3. Priority to reviewing restructuring petitions

Under the adjusted regulation, petitions for initiating in-court restructuring proceedings will be treated as high priority matters. This will allow companies under pressure to obtain judicial protection from creditors’ enforcement. Given that Polish courts are operating at a restricted capacity, they are permitted to prioritise resolving urgent matters (as defined by the COVID-19 Act).

Nevertheless, the restructuring petitions are only a small percentage of items on the agenda of the insolvency courts. The courts also handle bankruptcy petitions (including pre-pack terms) and deal with ongoing bankruptcy and restructuring proceedings on a daily-basis (including approving the arrangement accepted by the majority of creditors). These remaining items, although significant, will not have priority under the COVID-19 Act. 

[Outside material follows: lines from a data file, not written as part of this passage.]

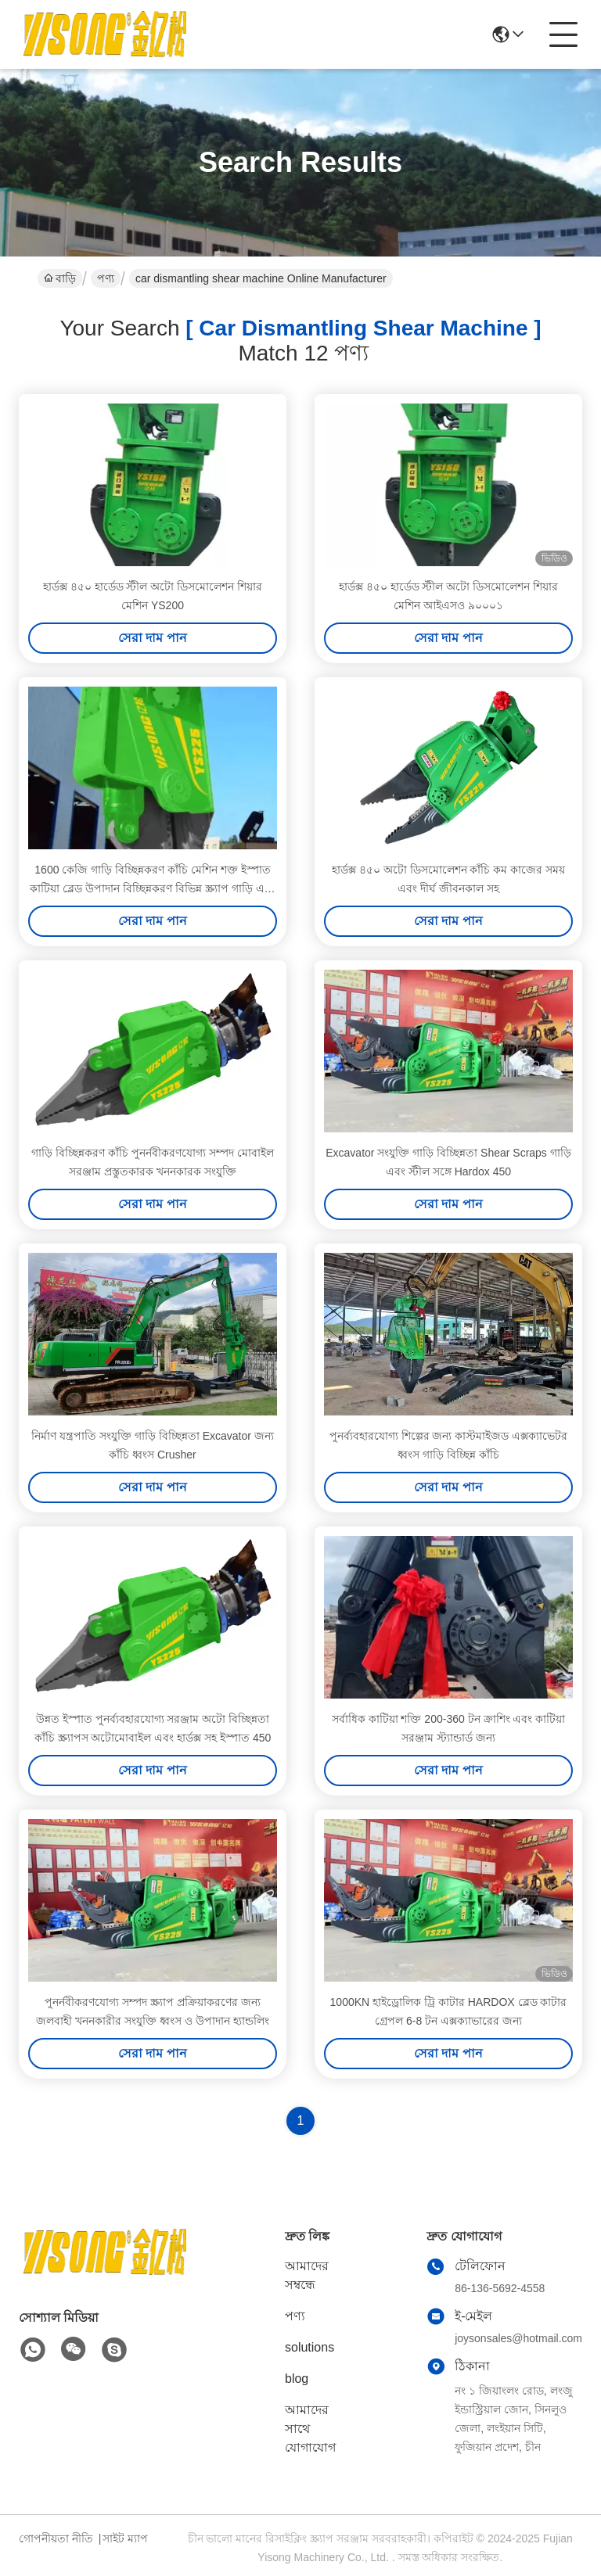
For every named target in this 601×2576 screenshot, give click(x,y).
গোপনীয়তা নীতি (56, 2538)
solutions (309, 2347)
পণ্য (105, 278)
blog (296, 2378)
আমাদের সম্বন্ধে (307, 2275)
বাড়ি (60, 278)
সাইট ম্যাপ (125, 2538)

However, the president of the relevant court may decide to treat an individual matter as urgent if a procedural delay causes either serious harm to public interest or material economic damage. We believe that this option should be used in cases of major insolvent businesses (eg public companies subject to remedial proceedings), but it is unlikely that this exception will be widely used. Consequently, all parties to the insolvency proceedings will need to wait for any new developments and should therefore expect further disruptions.

4. Out-of-court restructuring remains the preferred solution 

In summary, amendments to the Polish COVID-19 Act contain encouraging measures concerning matters related to insolvency law. However, this provisional act does not cure any shortcomings of in-court restructuring.  Therefore, out-of-court restructuring negotiations remain the most effective solution. It is the most flexible way for interested parties to work out an appropriate solution for any new situation caused by the Covid-19 pandemic.